Numérique : le sans-contact, un savoir-faire français
Jérémie Leroyer, PDG fondateur d'Airtag
© D.R

Et si la France, berceau de la carte à puce, devenait le pays du sans-contact ? Ces systèmes qui permettent de payer, d'échanger des informations, d'acheter en approchant simplement son mobile ou sa carte d'une caisse, d'une affichette ou d'un autre mobile. L'Hexagone a déjà tous les ingrédients requis : des industriels leaders mondiaux, des start-up, des expérimentations à grande échelle, des pôles de compétitivité, des brevets essentiels... Ce qui lui donne, au moins pour l'instant, une certaine avance sur le reste du monde. À condition de ne pas laisser passer sa chance.

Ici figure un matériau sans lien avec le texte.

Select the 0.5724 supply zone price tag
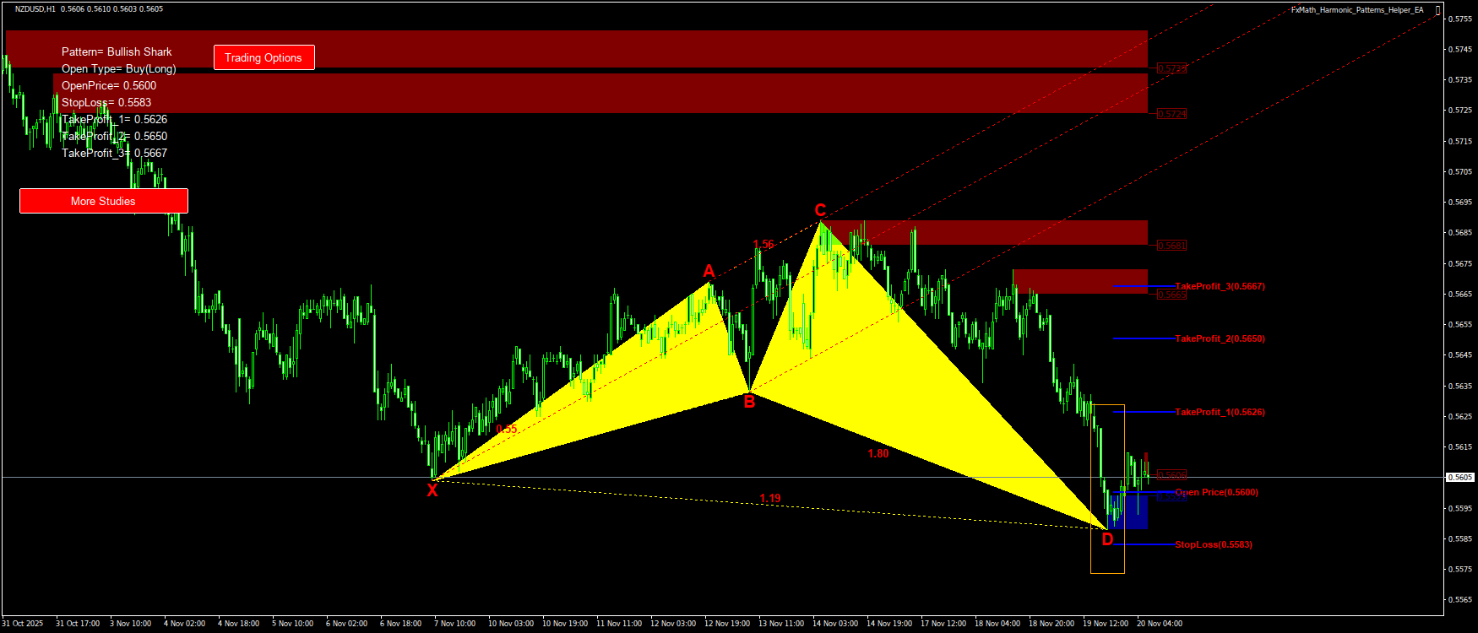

Un rapide tour de France suffit à comprendre que le pays est présent sur toute la chaîne de valeur. En commençant par les héritiers de la carte à puces Gemalto, Oberthur et Morpho. Un trio de géants industriels qui se partage la quasi-totalité du marché mondial de la sécurité numérique pour mobiles, cartes, papiers d'identité... Mieux encore, depuis 1995, Inside Secure marche sur les traces de ces trois grands. L'aixois n'est rien moins que l'un des co-inventeurs du NFC (Near field communication ) la technique phare du domaine, dont il détient des brevets essentiels, et le deuxième fournisseur mondial de puces et de logiciels NFC pour mobiles, derrière le néerlandais NXP. Enfin, la France dispose également du premier fabricant européen de terminaux de paiement, Ingenico.

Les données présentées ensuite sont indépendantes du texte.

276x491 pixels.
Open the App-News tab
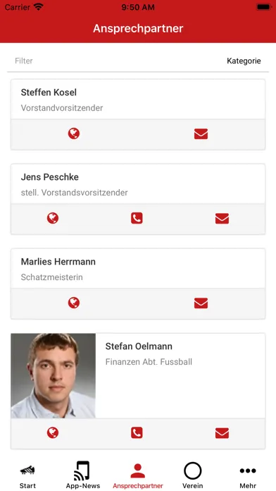83,475
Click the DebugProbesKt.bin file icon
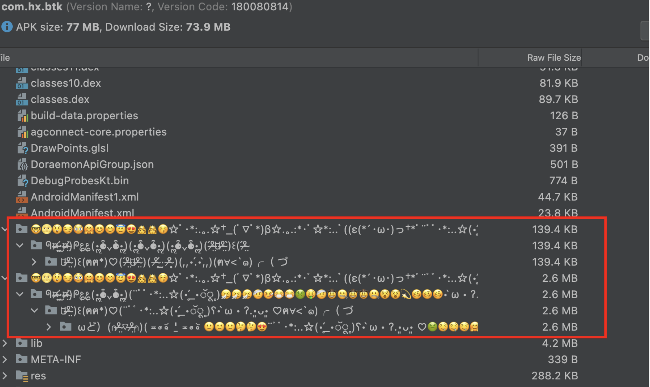Screen dimensions: 650x387 pos(23,181)
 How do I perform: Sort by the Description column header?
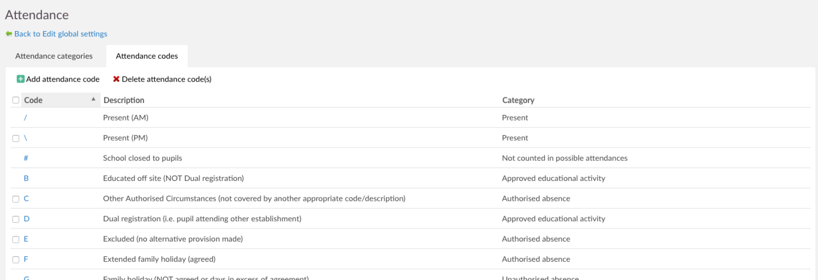123,100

Au coeur de l'électronique du sans-contact, deux pôles de compétitivité : le niçois SCS (Solutions communicantes sécurisées) et le caennais TES (Transactions électroniques sécurisées). Deux clusters auxquels on peut ajouter le lillois Picom, un pôle de compétitivité des industries du commerce. Sous l'impulsion de plusieurs banques, du groupe Auchan, de Leroy Merlin et d'Ingenico, il vient de donner naissance à la start-up Natural Security et à sa solution de paiement sans contact biométrique.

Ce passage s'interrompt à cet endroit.